Finite element (FE) method was used to compare the biomechanics of L3–S1 lumbar spine with graded facetectomy before and after placement of Dynesys.


To evaluate the biomechanics of Dynesys as a function of graded bilateral facetectomies.

Summary of Background Data.

Spinal fusion or posterior dynamic stabilization systems are used to restore stability after facetectomies.


The intact FE spine was modified to simulate decompression at L4–L5 with 50% and 75% and total facetectomy with/without dynamic stabilization with Dynesys. Biomechanics of the implanted level was investigated under different physiological loadings.

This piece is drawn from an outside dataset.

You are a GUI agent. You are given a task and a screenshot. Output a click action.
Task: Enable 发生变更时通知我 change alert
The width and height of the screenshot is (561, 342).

Total facetectomy increased the motion in extension (8.7° vs. 2.7° for intact) and axial rotation (8.4° vs. 2.4° for intact). However the decrease in motion in the Dynesys model ranged from 65% in axial rotation to 80% in flexion for all facetectomies, except in the total facetectomy axial rotation case (motion higher than intact). The center of rotation of dynamic stabilized segment moved inferior/posterior in partial facetectomy and superior/posterior in total facetectomy with respect to the intact and destabilized cases. The Dynesys screws observed peak stresses up to 28% higher than those of a rigid fixation system in certain loadings, such as lateral bending and extension. The critical loosening torque applied to the screws in total facetectomy case was 6 times the partial facetectomy case in axial rotation.


Partial facetectomy had a minimal effect on range of motion on the Dynesys-implanted segment. However, in the case of total facetectomy the motion increased by almost 40% in flexion and by 200% in axial rotation. The higher stresses applied to the screws in Dynesys in specific loadings may lead to higher risk of screw failure in Dynesys than in a generic rigid fixation construct.